Hey there. I'm looking into installing my first decoders into two Proto 1000 DL-109 locomotives I recently purchased. 

I believe I understand the basics of installing the decoder, but the first thing I need to do, of course, is to decide which decoder to use. I have looked at some of the WOWsound decoders, which I like for their KeepAlive function and such. However, I'm not sure if that type of decoder is advisable for this locomotive. I'd like to have sound in the locomotives, as well, so I'm not looking for only a decoder, but also a speaker. 

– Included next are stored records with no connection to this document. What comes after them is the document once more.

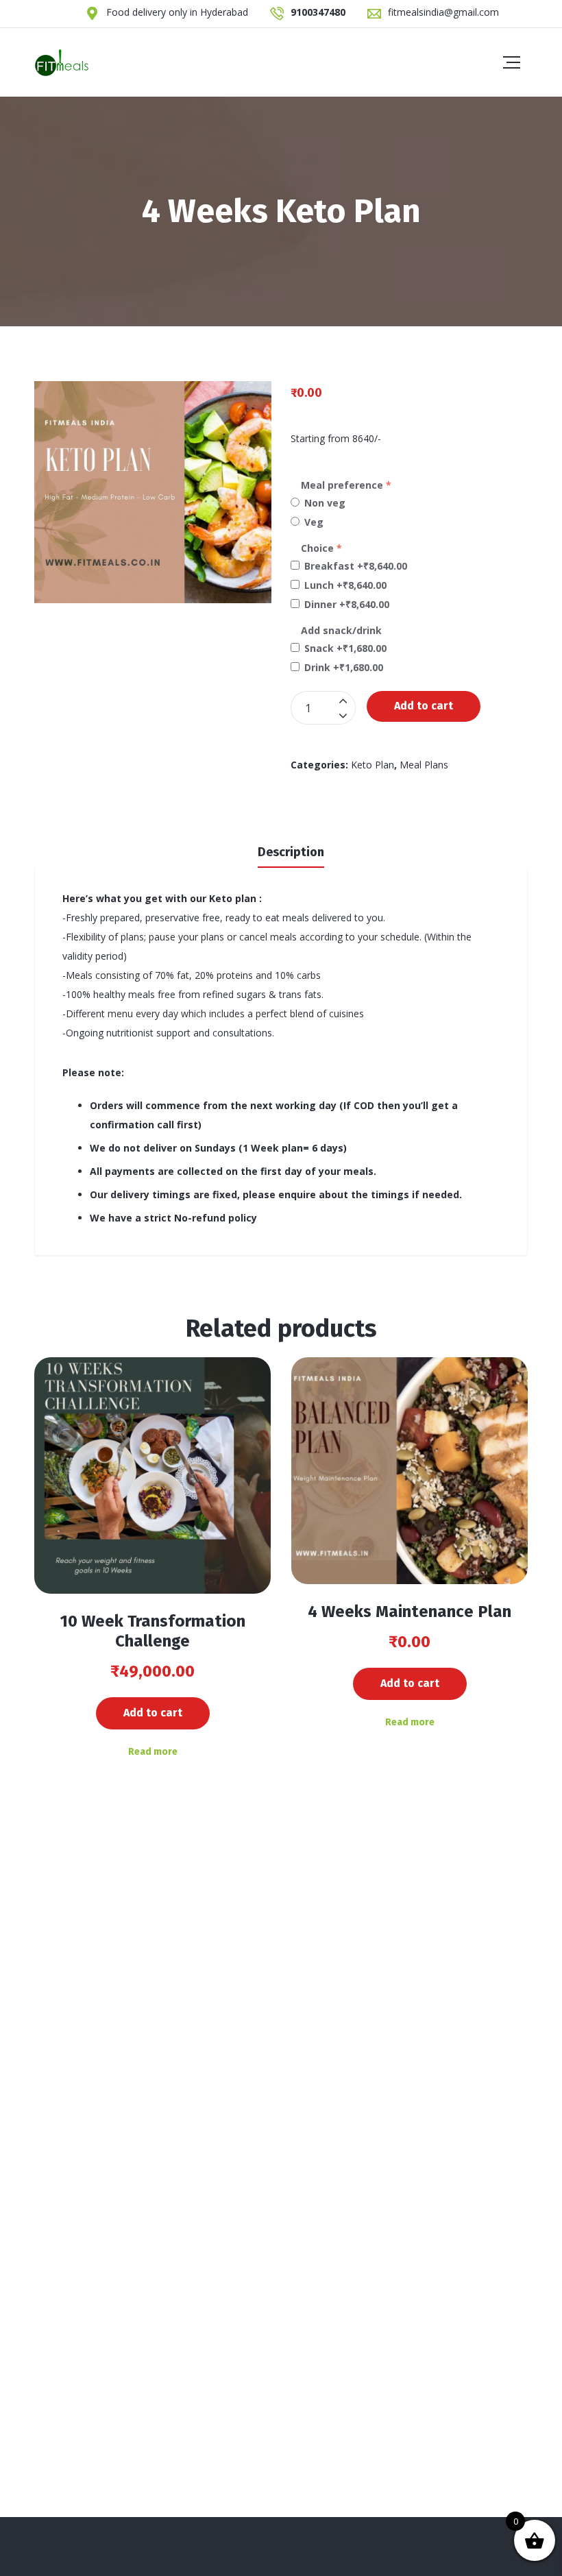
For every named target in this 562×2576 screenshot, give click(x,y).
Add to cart (423, 705)
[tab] (291, 851)
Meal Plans (424, 764)
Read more (153, 1752)
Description (291, 852)
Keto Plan (372, 764)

Does anyone have any advice for which decoder to select, or any advice on installing DCC in this type of locomotive? 

Thanks,
Dreadnought


----------



## Cycleops (Dec 6, 2014)

Buy whatever is recommenced for your particular model, the Wow should be fine. Its quite a large model so there should be plenty of room for a speaker.


----------



## CTValleyRR (Jul 26, 2014)

I installed decoders in two of those locos. It's a very easy install; lots of room. You will have no trouble fitting a speaker in. The hardest part is splicing the required resistor into the lighting circuit.

Unfortunately, I don't do sound. I installed a pretty basic NCE D13SRP, which plugged right in to the socket in the harness.


----------